En estos casos depende mucho de la aceptación de la familia y del entorno hacia la situación del niño. Si acaso le vieron “rarito”, o le intentaron forzar a disimularlo, o si acaso lo normalizaron y nunca dieron importancia, cambiará drásticamente el resultado en esta etapa.
Ser adolescente sin ritos de iniciación claros, sin comprender realmente lo que ocurre, apenas saliendo de una infancia ingenua y con problemas afectivos, puede ser algo muy desafiante.
No invito con este artículo a cambiar nuestra conducta, sino a reflexionar sobre la influencia de nuestra sociedad en el desarrollo de la adolescencia. Una reflexión que ojalá pueda ayudar a que poco a poco comprendamos esta etapa con amor, con mayor consciencia, ver esa adolescencia de forma integrada en nuestras creencias erróneas y conductas neuróticas propias de la sociedad en la que vivimos, no observar únicamente la adolescencia como la vivencia de un niño que se hace adulto, pues ese niño no es culpable de haber nacido en una u otra cultura, sino un niño que se hace adulto en el mundo que hemos creando para él. Entonces sí podremos apoyarles, haciéndoles ver que lo que vive, tal vez sea parte de esta sociedad, y no de sus conflictos personales, emocionales, psicológicos.

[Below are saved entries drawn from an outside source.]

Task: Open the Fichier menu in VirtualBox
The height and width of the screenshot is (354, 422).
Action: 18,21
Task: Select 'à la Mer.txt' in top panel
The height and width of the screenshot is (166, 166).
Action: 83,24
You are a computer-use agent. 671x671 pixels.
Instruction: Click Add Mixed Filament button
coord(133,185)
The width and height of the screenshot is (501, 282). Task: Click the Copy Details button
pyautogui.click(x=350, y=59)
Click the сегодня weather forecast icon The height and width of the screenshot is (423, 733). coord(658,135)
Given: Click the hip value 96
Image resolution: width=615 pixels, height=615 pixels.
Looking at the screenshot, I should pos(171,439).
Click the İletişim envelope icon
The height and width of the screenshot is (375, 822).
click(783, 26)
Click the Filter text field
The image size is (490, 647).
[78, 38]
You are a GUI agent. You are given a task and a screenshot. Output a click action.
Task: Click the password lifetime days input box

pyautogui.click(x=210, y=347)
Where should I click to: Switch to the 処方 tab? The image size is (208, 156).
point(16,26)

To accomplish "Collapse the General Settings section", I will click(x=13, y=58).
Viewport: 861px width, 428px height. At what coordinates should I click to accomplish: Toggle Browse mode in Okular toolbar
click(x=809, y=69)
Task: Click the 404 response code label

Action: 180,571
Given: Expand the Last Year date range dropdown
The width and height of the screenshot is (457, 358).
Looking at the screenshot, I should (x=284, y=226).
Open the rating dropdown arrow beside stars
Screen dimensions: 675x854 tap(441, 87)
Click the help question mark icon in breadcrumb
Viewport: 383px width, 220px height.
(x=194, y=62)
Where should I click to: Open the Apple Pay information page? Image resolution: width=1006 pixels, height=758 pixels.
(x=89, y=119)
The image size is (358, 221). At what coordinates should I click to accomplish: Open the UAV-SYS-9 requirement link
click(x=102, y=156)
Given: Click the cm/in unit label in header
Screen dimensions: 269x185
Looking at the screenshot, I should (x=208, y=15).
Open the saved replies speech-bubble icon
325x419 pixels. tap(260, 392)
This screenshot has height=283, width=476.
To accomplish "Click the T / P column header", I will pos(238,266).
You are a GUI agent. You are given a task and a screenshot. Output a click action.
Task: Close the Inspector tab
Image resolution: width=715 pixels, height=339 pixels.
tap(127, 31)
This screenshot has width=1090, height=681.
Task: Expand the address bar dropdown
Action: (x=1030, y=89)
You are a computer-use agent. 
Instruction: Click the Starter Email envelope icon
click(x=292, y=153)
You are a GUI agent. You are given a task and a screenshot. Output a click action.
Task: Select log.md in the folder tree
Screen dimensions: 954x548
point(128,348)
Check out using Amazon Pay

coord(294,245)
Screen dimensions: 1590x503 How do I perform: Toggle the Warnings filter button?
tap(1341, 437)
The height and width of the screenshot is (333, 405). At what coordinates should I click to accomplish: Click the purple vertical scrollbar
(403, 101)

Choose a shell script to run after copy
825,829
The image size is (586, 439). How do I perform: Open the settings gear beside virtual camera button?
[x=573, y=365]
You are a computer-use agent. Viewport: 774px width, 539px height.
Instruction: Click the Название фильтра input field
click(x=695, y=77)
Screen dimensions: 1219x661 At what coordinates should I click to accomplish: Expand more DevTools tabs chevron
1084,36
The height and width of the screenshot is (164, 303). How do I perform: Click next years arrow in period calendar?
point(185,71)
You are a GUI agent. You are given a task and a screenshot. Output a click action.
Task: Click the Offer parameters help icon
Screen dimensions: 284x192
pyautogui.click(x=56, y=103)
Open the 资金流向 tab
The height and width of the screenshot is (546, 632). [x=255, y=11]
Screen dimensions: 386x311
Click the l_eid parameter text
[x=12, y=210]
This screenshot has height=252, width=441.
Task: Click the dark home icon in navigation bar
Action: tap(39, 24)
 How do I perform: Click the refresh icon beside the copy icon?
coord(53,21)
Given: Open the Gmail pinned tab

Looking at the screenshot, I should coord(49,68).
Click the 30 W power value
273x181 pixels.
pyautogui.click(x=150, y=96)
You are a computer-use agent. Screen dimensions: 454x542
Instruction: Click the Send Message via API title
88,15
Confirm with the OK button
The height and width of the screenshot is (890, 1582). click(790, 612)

Hacer ver a ese adolescente que en otra cultura, en otro tiempo, no sufriría lo que sufre, ayudándo a entender que si supera ciertos procesos psicológicos y emocionales naturales en esa etapa de vida, si logra superar la adolescencia sin atormentarse como tantos lo hacen, le espera una etapa de vida nueva, preciosa, donde tendrá el poder de crear nuevos recursos, desarrollar nuevas cualidades y generar una vida plena.